If that fails, many couples advance to in vitro fertilization (IVF). IVF
involves combining eggs and sperm outside the body in a petri dish. Once an
embryo or embryos form, they are then placed in the uterus where they will
hopefully implant.
A typical IVF cycle involves four main stages.
•Stage One: Ovarian Stimulation – Ovarian stimulation for IVF is designed to stimulate the maturation of ovarian
follicles, which contain an egg that is released during ovulation and involves
the use of fertility medications that promote the simultaneous maturation of
multiple follicles. During the ovarian stimulation stage, a woman
’s progress is monitored with hormone testing and ultrasound.
•Stage Two: Egg Retrieval – Before the eggs can be retrieved from their follicles, human chorionic
gonadotropin (hCG), a fertility medication that acts to stimulate ovulation, is
administered. Approximately 36 hours later, the eggs can be harvested using an
ultrasound-guided aspiration technique. This procedure is performed under
anesthesia, so there is no discomfort.
•Stage Three: Fertilization and Cell Division – The eggs are then fertilized by sperm, taken from either the male partner or a
donor, that has been analyzed and specially prepared. For couples who are
undergoing IVF at least partly because of male factor infertility, the chances
of fertilization may be increased by using intracytoplasmic sperm injection
(ICSI), during which an individual sperm is injected into each individual egg.

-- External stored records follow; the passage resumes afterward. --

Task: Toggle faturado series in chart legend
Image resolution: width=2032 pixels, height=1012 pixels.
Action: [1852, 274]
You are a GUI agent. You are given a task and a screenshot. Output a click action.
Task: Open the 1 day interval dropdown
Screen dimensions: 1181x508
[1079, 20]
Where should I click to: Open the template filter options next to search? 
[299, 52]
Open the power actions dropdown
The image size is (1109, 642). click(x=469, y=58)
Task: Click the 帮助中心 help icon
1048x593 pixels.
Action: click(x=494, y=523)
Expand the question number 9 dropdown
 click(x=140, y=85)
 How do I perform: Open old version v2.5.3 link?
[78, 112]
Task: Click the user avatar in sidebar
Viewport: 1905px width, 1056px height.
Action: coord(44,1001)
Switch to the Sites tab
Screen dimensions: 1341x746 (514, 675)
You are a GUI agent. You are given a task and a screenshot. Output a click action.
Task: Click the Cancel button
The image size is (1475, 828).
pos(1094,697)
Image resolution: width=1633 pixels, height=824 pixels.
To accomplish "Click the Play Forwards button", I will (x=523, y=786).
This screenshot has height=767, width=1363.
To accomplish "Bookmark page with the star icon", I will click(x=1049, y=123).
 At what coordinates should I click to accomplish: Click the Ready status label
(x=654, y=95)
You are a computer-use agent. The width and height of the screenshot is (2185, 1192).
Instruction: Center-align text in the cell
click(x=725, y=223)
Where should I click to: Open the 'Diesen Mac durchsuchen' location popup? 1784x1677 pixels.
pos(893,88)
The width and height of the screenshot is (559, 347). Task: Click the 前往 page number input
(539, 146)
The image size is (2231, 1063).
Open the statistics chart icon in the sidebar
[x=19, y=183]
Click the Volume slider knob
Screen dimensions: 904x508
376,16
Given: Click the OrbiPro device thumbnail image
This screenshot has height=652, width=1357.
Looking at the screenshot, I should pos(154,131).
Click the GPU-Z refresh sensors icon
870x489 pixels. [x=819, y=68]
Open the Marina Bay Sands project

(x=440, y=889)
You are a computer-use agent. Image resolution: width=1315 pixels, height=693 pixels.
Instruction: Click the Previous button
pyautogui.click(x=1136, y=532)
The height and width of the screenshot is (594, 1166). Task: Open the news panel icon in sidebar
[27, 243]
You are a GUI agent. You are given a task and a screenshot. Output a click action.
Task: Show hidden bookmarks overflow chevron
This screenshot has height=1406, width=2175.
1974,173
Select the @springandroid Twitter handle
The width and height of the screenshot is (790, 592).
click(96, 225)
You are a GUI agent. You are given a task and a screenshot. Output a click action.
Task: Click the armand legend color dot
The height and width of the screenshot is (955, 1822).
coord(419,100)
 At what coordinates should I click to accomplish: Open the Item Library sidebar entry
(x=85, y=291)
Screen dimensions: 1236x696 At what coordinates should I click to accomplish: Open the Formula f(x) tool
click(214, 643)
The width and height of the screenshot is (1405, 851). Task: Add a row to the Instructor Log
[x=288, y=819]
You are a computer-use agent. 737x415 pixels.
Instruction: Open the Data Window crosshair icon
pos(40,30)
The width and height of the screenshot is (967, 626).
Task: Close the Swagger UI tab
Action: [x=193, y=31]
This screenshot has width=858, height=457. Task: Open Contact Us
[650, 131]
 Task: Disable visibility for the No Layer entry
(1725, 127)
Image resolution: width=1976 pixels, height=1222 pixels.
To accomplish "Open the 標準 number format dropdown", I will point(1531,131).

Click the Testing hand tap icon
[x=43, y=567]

Fertilized eggs, embryos, start as a single cell, but undergo rapid cell
division. By the fifth day, the embryo has approximately 100 cells and is
called a blastocyst. Then a test may be performed to allow for the transfer of
only those embryos which are healthiest.
•Stage Four: Embryo Transfer – Embryo transfer may be one of two types: three-day transfer or blastocyst
transfer. The procedures differ only in the level of development of the embryo
prior to transfer.
The embryos are passed through a slim catheter into the uterus.
Success Rates
Improvements in medication, microsurgery and in assisted reproductive
technologies (ART) make pregnancy possible for most couples who pursue
treatment. More than two-thirds of infertile couples are able to make their
dreams of having a child come true. However, success rates vary from patient to
patient and from situation to situation.
Weighing the Pros and Cons
The obvious reward of infertility treatment is the beautiful baby boy or girl
that arrives a few months after treatment, but couples must be aware of the
risks in order to make the best decision.
Millie Behera, M.D., a reproductive endocrinologist at Duke University Medical
Center in Durham, N.C., says,
“The biggest risk seen with any type of infertility treatment is multiple
pregnancies.
” Risks inherent in multiple pregnancies include pre-term labor and birth, which
poses greater risks of illness, disability and death. There is also a higher
chance of miscarriage and other maternal complications with multiple births.
“Over stimulation is a risk if women are given too high a dose of drugs to
stimulate ovulation. This is marked by melon-sized ovaries, pain, discomfort,
nausea, vomiting and fluid in the belly. Women who are over stimulated may also
become dehydrated and their blood can become thickened and clots may develop,
” explains Dr. Behera. “There hasn’t been good data on the long-term outcomes of these drugs,” she says.
Insurance coverage is a question to consider for many seeking treatment. Most
insurance plans cover the initial consult with an REI specialist and the
diagnostic portion (the testing) to find out why you are not able to get
pregnant. The infertility treatment itself may be covered in part or
completely. Although the trend is toward more insurance plans covering
infertility, there are still plans that offer no coverage.
If infertility becomes a question for you and your partner, remember, the best
place to start is at your primary care or ob-gyn
’s office. The fertility problem may turn out to be quite simple, such as not
having intercourse near the time of ovulation. If it is more serious, then your
ob-gyn will refer you to an REI specialist.